> _Document extract_:
Start

If you answer your own email, listen to your own phone calls, issue your own refunds, handle your own customer service – you could be killing the growth of your business!
A friend once said to me “If you need to do something more than once, then create a system.” What she meant was that any activity in a business, if it requires repeating, could and should be systemised so that anyone can do it.
If you plan to grow your business, you’ll get to a point where explaining procedures verbally keeps you tied up doing just that, and not focusing on building the business.
Let me share an example with you of a system that is easy to implement.
Let’s look at the job of answering the phones at your business. How are they answered? Is it predictable and the same, no matter who answers? Do your clients know what to expect when they call you?

End

> _Recorded information_:
Start

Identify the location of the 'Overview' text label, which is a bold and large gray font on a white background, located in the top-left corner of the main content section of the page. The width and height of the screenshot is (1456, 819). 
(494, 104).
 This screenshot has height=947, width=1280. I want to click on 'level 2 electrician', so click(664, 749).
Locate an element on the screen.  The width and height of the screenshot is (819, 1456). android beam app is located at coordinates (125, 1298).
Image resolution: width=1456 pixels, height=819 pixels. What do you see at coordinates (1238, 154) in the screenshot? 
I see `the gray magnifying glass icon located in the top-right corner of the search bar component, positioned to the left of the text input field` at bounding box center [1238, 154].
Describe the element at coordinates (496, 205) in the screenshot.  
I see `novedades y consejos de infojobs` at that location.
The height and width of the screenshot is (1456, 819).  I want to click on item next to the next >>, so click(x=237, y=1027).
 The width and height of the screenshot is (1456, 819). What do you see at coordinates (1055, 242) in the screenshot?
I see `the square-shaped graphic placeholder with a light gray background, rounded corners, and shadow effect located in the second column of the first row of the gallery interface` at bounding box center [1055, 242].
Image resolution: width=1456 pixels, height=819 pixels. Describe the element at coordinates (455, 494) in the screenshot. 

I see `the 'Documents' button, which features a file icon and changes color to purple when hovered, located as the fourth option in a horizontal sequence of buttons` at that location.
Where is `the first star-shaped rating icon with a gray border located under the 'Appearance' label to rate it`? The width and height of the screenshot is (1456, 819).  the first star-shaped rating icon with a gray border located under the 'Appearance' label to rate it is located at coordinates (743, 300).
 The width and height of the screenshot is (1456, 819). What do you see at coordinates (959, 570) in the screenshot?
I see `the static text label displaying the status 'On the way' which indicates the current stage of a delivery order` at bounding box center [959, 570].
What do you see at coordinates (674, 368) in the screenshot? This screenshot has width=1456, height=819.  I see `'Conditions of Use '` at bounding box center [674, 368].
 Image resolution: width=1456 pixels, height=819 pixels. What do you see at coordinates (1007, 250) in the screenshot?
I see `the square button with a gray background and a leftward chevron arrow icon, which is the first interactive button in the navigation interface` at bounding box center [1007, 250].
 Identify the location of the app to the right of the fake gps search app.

End

> _To be done_:
Print everything from "If you answer" down to "easy to implement." in the passage about creating systems for business tasks. The rows aren't needed for anything here.

> _Task output_:
If you answer your own email, listen to your own phone calls, issue your own refunds, handle your own customer service – you could be killing the growth of your business!
A friend once said to me “If you need to do something more than once, then create a system.” What she meant was that any activity in a business, if it requires repeating, could and should be systemised so that anyone can do it.
If you plan to grow your business, you’ll get to a point where explaining procedures verbally keeps you tied up doing just that, and not focusing on building the business.
Let me share an example with you of a system that is easy to implement.